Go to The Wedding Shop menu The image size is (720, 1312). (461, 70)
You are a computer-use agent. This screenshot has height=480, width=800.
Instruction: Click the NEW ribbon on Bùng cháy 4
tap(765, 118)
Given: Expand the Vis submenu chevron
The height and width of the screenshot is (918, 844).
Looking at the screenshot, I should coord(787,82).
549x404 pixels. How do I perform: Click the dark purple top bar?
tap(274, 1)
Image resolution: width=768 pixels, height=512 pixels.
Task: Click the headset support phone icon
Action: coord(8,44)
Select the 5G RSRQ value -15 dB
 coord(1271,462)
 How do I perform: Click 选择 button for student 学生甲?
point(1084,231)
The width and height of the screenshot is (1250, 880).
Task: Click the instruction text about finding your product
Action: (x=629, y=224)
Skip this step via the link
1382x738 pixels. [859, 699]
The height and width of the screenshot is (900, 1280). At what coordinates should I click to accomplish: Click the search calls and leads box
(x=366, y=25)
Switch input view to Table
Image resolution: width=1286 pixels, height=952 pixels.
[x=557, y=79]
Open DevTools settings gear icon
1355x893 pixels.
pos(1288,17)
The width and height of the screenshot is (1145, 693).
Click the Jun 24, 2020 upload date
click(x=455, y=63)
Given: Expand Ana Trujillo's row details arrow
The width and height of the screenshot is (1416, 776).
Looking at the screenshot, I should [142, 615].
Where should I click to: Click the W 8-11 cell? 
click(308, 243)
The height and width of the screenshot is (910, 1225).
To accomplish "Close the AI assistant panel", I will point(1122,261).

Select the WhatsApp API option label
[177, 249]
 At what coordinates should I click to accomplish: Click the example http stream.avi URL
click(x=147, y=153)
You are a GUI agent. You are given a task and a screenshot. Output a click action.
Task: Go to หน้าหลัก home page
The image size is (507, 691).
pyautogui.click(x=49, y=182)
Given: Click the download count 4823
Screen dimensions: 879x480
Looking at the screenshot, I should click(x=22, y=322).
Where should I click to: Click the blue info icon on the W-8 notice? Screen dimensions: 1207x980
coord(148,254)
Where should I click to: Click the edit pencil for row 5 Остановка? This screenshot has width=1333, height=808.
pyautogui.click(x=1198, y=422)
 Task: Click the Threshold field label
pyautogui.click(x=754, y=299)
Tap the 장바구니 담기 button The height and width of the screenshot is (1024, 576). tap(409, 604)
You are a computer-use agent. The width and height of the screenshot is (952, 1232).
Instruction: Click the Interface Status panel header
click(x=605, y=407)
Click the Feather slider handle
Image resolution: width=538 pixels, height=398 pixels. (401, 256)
_ _ _ _ _
EXERCISE BRIEF:
The string "agent" may occur in the listing; show every line where it does.

ANSWER BOX:
You are a computer-use agent. This screenshot has height=480, width=800.
You are a GUI agent. You are given a task and a screenshot. Output a click action.
You are a computer-use agent. The width and height of the screenshot is (952, 1232).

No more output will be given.